## Record excerpts
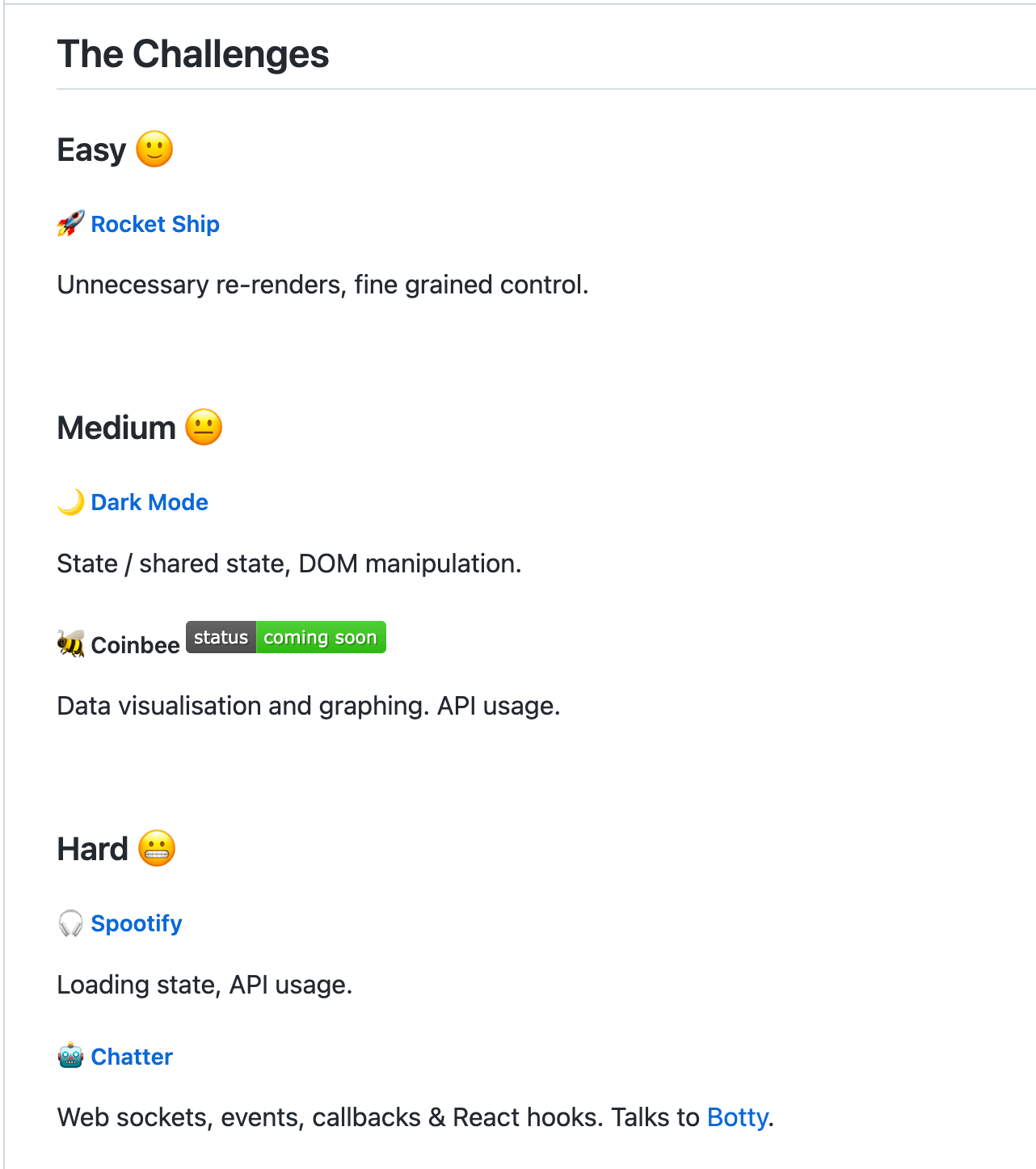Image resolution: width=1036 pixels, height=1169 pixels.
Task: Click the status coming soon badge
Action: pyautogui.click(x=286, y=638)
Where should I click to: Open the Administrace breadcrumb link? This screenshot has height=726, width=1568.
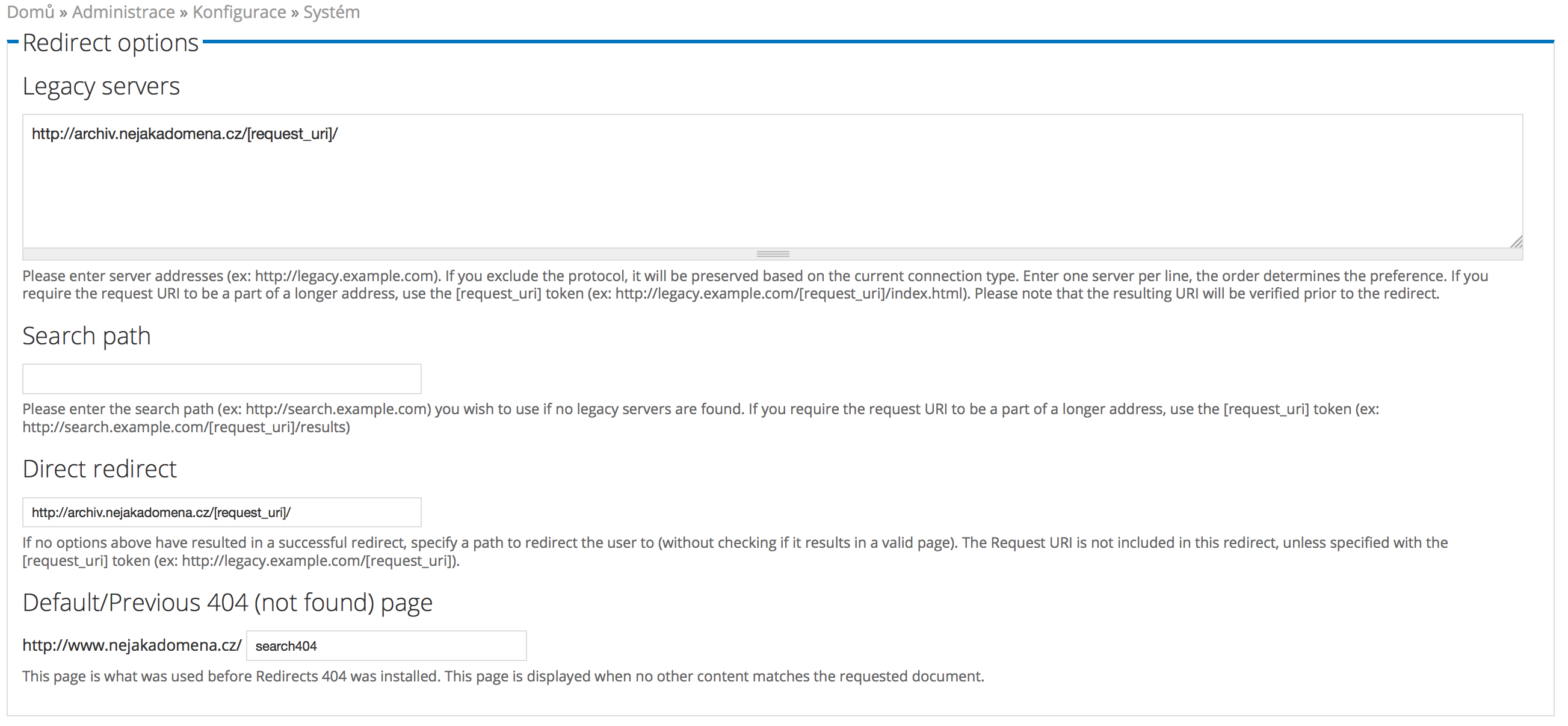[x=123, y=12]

## Task directions
From the line containing "Where should I" down to the final line of the material above, reproduce each line exactly and include no images.

## Written answer
Where should I click to: Open the Administrace breadcrumb link? This screenshot has height=726, width=1568.
[x=123, y=12]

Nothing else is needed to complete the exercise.